As adults and parents, we sometimes forget the fact that a divorce took place because the relationship and intimate differences were irreconcilable! Yet, there is an expectation the children will pick up and continue to live between the two families after the divorce and make the transitions smoothly and effectively. This can entail moving their “stuff” each week and managing alliances, households, rules, behavior differences, relationships, dealing with half siblings, differences in faith(between family boundaries), secrets, scheduling issues; just to name a few of divorce and blending issues that children of all ages must face.
This month, I have a guest blogger that I believe has a great resource for some families working on scheduling between families and a wonderful website that could be helpful. This site is not the only of its kind, but one to check out!
Please read an interesting blog that Tim has written for my site and my clients that I hope you will find helpful when dealing with this unique situation for your family and children.
Tim Backes is the senior editor for Custody X Change, a custody calendar software solution and has contributed the following blog to Collaborate Counseling’s site:.
Divorce is not something that most children take lightly.
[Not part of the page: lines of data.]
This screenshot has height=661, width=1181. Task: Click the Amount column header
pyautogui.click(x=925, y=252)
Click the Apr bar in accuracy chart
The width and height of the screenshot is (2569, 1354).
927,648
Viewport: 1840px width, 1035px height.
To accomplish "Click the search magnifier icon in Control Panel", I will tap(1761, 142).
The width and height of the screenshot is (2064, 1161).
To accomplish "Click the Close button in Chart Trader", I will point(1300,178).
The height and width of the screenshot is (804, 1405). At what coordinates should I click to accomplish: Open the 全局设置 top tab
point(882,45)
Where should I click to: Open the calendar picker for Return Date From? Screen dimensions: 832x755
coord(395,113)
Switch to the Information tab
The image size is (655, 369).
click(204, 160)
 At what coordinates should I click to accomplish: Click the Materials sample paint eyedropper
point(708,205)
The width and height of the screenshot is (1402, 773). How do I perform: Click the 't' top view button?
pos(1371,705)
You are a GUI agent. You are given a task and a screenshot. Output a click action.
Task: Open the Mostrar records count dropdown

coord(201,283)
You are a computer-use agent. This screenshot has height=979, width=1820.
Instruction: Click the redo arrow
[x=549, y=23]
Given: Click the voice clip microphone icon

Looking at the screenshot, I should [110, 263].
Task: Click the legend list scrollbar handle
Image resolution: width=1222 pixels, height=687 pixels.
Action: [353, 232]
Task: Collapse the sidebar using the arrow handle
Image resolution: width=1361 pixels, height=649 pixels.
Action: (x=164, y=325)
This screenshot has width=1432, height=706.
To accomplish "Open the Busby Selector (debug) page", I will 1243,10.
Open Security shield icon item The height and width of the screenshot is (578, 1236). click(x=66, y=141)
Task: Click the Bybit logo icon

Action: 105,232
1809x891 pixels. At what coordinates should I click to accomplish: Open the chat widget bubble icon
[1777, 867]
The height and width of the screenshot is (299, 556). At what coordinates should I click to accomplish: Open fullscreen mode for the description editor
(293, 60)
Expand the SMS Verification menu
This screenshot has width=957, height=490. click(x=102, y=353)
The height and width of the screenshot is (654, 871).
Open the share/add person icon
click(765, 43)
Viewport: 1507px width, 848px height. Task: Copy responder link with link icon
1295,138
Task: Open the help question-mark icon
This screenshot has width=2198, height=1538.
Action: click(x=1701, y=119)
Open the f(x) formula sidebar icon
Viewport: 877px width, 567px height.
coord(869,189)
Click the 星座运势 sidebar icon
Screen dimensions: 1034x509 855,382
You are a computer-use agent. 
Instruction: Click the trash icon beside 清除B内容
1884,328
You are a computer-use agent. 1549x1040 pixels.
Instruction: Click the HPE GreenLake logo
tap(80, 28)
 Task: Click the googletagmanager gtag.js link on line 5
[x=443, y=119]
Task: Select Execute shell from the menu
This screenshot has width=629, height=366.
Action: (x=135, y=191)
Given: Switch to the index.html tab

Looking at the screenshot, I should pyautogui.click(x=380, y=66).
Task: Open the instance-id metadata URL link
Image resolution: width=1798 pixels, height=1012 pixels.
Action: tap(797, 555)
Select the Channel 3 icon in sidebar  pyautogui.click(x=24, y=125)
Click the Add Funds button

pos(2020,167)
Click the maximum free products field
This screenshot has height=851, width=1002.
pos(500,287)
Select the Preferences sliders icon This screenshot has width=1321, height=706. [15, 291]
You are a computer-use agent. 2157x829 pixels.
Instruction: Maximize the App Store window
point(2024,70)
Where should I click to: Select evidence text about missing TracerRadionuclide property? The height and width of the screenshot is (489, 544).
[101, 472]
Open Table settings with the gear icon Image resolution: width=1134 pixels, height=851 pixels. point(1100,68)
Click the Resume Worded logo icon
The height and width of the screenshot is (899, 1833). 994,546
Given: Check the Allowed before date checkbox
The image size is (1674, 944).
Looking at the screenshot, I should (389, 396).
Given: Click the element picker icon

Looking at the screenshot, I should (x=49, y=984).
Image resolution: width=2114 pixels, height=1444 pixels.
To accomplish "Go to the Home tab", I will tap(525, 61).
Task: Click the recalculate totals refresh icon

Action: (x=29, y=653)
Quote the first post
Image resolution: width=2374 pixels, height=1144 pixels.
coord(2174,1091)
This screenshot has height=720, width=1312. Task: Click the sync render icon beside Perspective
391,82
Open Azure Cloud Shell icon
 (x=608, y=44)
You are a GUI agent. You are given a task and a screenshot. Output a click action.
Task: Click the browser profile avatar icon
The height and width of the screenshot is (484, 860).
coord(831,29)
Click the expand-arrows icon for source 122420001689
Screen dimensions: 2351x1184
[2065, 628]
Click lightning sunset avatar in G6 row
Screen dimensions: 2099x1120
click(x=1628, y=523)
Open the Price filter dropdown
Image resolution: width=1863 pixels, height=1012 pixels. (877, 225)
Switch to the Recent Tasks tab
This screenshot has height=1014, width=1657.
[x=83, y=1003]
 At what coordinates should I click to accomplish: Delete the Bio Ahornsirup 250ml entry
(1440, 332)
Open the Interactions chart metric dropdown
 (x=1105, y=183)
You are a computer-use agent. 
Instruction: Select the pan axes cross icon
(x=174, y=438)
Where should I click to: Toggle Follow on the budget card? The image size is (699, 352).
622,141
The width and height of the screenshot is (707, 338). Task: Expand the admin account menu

Aside from the friction between their parents, major changes in their day-to-day lives can take time to get used to.
Then, just when they seem to settle into a new normal, one or both parents start dating and upset their balance all over again. But, there are ways to minimize the shock of your children seeing you with a new partner.
Three Tips for Dating as a Single Parent
Getting back into dating after a failed marriage is not the easiest of thing to do. It’s often difficult to jump headfirst into being single for recently divorced men and women who aren’t parents. When you add children to the mix, it’s that much more challenging.
However, as much of a lifestyle change as it is for you, it’s often a total shock to your kids, no matter their ages. Here are three ways to make this new adventure easier on both you and your children.
Springing your new partner into your children’s lives like it’s a big surprise is a terrible idea. It can leave them feeling vulnerable and betrayed.
As a parent, you’re their pillar of strength. Blindsiding them with something major
is like pulling the rug out from under their feet.
Instead, even before you start dating, but when you feel you’re close, drop little hints. Let them know you are considering going on a date.
Don’t make a big deal out of it, but mention it several times over a few weeks. The repetition will let them know you’re serious, and the time will allow them to prepare themselves mentally and emotionally.
Take is Slow
For you, it might not matter how fast you jump into a new relationship, but as far as your children are concerned, they should feel it’s moving at a snail’s pace. This is especially true for how they get to know your new partner.
When you first introduce everyone to one another, try and keep it brief and simple: 5 – 10 minutes is a good goal to aim for.
While this may seem way too short to you, it gives everyone a chance to meet plus time after to absorb things. Children get time to realize your foreshadowing wasn’t just lip service. You and partner get to feel out how he or she truly feels about dating a single parent.
And, this short introduction takes pressure off of everyone from feeling they need to impress during a first meet.
Your new dating life should not be asfree-wheeling as when you were a teen. You are older and have children depending on you. That doesn’t mean they can completely run your life though.
After the brief introduction between your children and new partner, it’s a good idea to lay down some ground rules. These rules of course depend on how many children you have, their ages, and many other factors.
The main idea is to let your children know that you’ll be there for them, but that they need to respect you as well.
Dating when you are half of a co-parenting duo is possible. But, the number one rule is to remember that while you are responsible for the well being of your children, you have to respect their feelings as much as you need to provide safety and sustenance.
By slowing getting them used to the idea of you dating, and slowly getting them used to your new partner, you let them ease into the transition. And, by providing a set of ground rules, you let them know you’re serious about respect being a two-way street, and you also give them a framework for what is expected of them moving forward.